Please rewrite the listing, beginning with the line with "IMPULSE (90, 2403)" and going on through the line with "Regie & Kamera (188, 1903)", replacing "Kooperationspartner" with "Partner" and leaving everything else unchanged.

▶ [Items]:
* * *

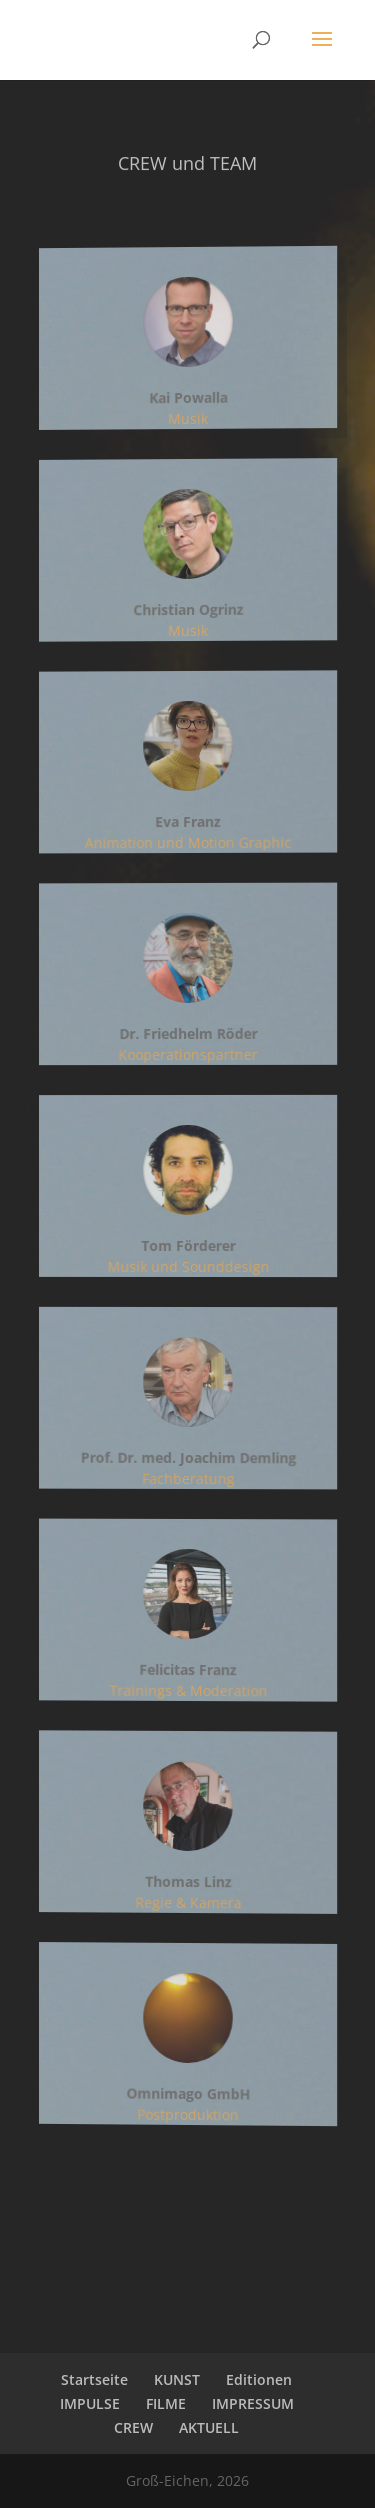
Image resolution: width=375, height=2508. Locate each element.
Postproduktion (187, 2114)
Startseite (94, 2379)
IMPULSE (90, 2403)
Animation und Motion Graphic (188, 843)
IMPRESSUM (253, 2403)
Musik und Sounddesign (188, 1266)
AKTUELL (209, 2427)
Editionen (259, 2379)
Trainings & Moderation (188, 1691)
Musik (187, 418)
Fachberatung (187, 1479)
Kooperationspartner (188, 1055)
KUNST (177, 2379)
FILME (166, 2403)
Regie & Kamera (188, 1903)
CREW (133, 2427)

* * *

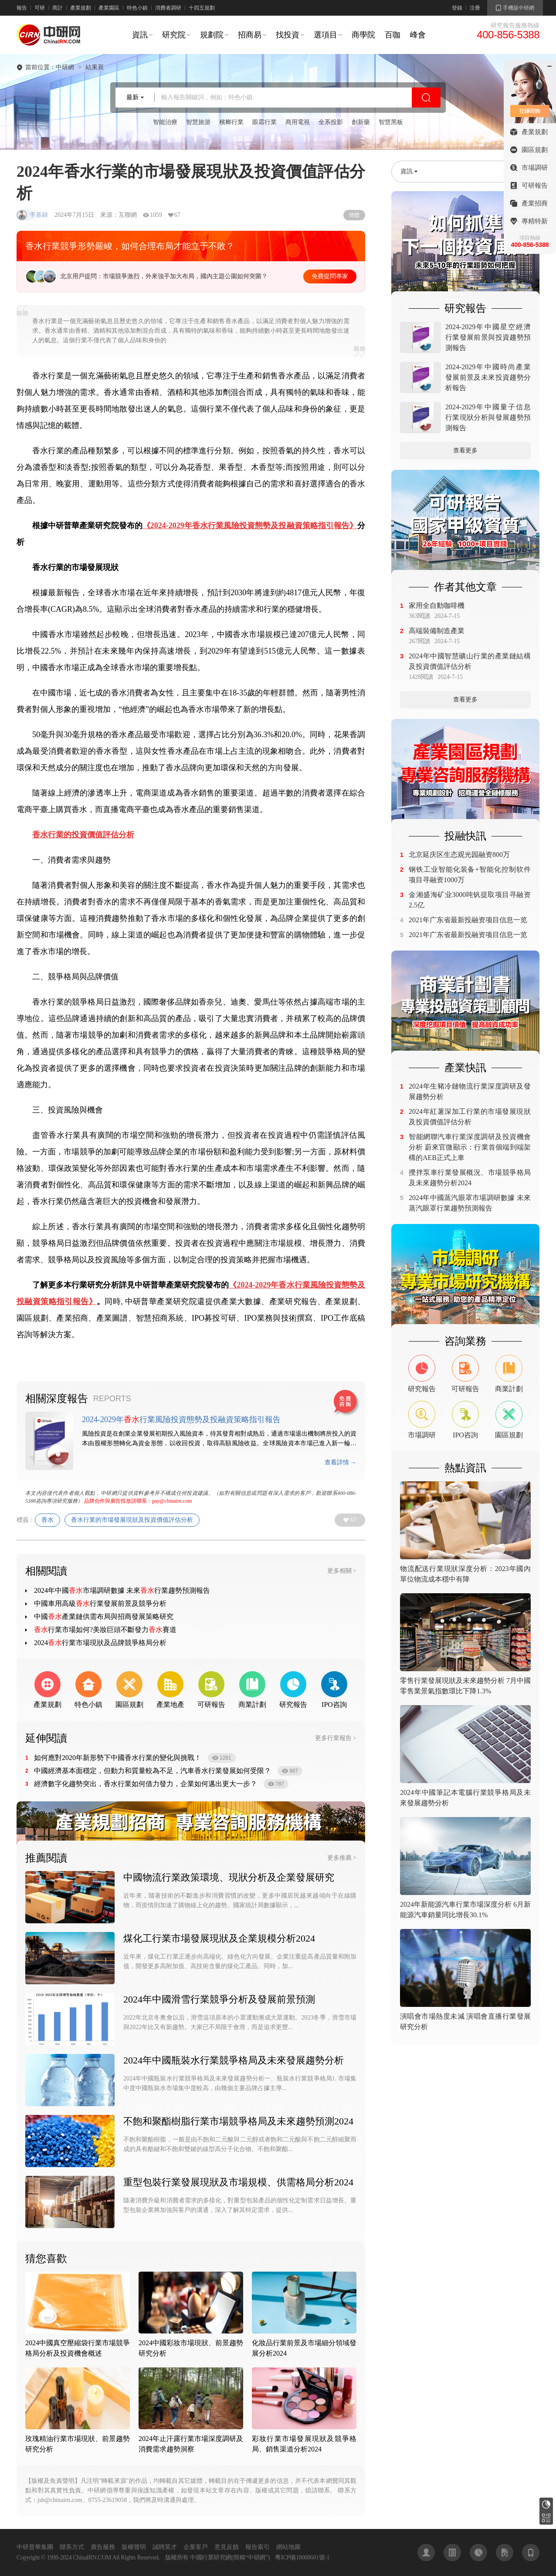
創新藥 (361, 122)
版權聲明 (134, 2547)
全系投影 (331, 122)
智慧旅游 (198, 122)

* * *

▶ [Result]:
IMPULSE (90, 2403)
Animation und Motion Graphic (188, 843)
IMPRESSUM (253, 2403)
Musik und Sounddesign (188, 1266)
AKTUELL (209, 2427)
Editionen (259, 2379)
Trainings & Moderation (188, 1691)
Musik (187, 418)
Fachberatung (187, 1479)
Partner (188, 1055)
KUNST (177, 2379)
FILME (166, 2403)
Regie & Kamera (188, 1903)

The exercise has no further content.